It updates in real time and shows the most active processes based on the CPU
time that they are utilising. You can also order by memory usage.
_Here I have pressed `u` to show only the processes associated with my user:_
![](static/htop.png)
### Main commands
| Command | Action |
| ------- | ------------------------------- |
| -u | Show processes by selected user |
| M | Sort by memory usage |
| P | Sort by cumulative CPU usage |
| ? | View key and explanation |
### Understanding the categories
- `Main/IO`
- The first covers all processes. The second focuses on input/output processes
(i.e. reading and writing to disks and other devices)
- `PRI`
- This stands for _priority_. This metric reflects the kernel's current
schedule priority for the process. The higher the value, it is less likely
that the kernel will schedule the process if there are competing processes
that require CPU time. The lower the value, the greater priority this
process has over others.

- [Given exercise]:
Answer from the process-monitor excerpt:
1. Which key sorts the list by memory usage?
2. What does `PRI` stand for?
3. In `Main/IO`, what kind of processes does the second one focus on?
The entries that come next have no connection to the process-monitor excerpt.

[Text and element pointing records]
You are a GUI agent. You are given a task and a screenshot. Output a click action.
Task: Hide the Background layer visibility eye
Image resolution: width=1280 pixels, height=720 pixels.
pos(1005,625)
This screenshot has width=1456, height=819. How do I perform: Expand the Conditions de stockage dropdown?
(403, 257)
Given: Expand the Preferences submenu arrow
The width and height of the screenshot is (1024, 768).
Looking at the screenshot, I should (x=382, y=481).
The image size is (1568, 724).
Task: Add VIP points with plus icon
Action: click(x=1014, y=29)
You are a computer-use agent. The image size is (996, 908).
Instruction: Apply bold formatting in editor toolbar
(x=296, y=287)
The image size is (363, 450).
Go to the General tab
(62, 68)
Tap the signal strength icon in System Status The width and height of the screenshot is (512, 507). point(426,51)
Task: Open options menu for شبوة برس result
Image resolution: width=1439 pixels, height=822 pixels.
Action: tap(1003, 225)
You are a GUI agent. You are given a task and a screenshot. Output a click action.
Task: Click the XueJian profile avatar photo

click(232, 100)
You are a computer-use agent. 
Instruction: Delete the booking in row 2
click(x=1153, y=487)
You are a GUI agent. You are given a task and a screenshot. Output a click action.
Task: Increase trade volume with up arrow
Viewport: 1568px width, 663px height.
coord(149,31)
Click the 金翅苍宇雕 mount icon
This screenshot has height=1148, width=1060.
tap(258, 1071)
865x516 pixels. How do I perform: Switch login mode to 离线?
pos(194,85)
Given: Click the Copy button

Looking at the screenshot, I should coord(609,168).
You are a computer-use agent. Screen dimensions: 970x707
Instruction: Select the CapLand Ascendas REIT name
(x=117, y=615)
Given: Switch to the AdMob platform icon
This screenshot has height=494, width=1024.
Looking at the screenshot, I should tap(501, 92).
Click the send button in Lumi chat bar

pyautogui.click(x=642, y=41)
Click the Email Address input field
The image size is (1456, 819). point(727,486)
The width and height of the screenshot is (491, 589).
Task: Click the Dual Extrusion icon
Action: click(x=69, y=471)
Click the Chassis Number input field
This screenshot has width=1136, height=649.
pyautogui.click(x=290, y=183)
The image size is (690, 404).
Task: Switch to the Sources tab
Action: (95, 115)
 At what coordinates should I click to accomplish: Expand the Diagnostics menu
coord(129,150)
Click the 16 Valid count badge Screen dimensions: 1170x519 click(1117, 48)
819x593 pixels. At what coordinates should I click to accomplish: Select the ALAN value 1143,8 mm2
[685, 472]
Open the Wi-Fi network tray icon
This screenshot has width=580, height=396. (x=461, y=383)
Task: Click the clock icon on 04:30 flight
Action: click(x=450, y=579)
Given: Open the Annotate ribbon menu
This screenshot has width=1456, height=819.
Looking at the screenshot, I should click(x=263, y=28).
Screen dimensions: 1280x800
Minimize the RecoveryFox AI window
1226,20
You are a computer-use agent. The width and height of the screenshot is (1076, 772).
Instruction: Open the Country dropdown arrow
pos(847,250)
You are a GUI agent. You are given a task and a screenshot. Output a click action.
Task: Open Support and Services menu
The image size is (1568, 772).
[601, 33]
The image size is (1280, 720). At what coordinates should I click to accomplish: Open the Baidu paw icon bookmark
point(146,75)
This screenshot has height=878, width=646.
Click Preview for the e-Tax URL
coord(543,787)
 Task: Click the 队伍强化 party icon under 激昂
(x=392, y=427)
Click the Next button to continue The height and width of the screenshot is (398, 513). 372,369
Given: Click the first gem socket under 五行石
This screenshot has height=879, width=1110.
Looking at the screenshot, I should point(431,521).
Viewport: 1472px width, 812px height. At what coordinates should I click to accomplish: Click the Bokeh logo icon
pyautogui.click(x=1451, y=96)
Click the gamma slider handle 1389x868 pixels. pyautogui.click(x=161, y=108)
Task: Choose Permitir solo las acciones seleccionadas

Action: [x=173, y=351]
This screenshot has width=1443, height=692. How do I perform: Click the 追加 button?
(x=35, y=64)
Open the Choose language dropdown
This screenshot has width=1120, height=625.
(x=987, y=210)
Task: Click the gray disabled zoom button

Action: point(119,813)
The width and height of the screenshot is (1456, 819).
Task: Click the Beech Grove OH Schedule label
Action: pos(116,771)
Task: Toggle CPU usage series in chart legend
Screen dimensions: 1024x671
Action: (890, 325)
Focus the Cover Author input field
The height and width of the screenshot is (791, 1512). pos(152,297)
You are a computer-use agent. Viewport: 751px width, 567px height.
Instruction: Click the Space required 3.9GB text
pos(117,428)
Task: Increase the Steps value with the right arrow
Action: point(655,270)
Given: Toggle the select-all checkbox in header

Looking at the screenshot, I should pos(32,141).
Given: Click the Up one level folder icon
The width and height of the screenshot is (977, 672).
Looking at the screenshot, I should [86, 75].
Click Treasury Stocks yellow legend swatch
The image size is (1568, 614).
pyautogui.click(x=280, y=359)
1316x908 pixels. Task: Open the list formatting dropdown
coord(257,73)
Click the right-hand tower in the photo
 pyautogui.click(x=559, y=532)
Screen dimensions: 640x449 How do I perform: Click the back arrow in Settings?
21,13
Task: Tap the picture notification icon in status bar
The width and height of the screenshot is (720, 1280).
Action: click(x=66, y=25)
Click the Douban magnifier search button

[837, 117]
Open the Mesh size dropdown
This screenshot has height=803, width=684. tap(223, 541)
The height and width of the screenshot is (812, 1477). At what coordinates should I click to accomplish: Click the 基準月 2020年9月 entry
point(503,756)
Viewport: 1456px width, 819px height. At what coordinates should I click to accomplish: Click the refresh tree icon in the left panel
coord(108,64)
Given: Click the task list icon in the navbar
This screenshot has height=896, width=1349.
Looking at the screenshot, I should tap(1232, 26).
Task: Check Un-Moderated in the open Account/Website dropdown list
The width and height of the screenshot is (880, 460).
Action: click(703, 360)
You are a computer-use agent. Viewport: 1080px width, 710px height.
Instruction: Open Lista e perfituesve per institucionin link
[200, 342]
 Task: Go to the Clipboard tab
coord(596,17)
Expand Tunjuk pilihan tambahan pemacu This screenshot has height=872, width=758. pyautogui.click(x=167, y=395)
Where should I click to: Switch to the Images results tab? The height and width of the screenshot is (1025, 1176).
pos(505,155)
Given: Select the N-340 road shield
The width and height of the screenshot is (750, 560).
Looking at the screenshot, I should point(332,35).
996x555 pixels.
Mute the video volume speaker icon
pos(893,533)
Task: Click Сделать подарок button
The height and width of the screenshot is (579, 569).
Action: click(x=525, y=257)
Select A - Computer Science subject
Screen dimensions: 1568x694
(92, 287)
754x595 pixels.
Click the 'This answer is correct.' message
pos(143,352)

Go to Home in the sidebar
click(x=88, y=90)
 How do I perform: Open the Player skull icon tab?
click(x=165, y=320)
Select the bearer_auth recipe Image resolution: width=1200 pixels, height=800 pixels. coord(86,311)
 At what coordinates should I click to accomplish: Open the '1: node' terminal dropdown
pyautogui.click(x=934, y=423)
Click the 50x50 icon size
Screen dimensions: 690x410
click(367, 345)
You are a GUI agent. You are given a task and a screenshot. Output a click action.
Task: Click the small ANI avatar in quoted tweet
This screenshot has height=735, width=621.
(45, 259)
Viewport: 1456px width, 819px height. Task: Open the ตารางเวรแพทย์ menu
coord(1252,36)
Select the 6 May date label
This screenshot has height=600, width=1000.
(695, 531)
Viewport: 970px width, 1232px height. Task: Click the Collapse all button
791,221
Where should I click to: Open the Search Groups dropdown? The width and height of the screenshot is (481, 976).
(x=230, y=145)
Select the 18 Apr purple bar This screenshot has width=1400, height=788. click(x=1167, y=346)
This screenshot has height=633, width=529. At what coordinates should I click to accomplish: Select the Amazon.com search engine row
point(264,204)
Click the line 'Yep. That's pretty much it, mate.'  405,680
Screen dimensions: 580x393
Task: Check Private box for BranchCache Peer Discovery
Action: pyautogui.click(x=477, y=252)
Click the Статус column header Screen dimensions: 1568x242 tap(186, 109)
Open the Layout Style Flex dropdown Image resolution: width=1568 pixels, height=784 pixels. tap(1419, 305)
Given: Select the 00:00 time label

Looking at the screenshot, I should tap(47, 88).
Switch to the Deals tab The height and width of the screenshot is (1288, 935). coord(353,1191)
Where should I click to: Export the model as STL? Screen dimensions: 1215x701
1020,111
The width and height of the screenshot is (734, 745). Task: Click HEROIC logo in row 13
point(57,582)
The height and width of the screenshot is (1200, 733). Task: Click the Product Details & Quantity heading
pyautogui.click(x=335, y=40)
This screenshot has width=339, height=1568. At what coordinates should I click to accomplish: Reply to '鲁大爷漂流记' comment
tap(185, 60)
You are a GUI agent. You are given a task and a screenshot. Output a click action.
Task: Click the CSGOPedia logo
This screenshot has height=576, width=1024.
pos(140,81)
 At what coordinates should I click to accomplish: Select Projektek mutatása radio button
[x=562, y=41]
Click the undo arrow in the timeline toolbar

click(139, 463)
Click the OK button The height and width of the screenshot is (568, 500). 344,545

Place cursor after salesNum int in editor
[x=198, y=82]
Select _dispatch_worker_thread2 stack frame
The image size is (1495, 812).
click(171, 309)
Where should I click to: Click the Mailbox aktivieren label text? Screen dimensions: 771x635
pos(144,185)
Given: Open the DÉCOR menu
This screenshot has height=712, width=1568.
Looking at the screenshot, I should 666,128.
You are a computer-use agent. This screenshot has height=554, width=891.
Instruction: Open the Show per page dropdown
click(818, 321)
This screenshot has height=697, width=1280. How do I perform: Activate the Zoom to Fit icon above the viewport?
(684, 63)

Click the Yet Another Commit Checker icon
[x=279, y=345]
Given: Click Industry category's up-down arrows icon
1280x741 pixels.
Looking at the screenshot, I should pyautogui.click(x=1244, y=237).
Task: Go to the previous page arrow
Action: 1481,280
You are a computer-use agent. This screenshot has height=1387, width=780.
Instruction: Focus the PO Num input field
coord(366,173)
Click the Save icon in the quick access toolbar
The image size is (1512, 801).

- [The response]:
1. `M`
2. Priority
3. Input/output processes, meaning reading and writing to disks and other devices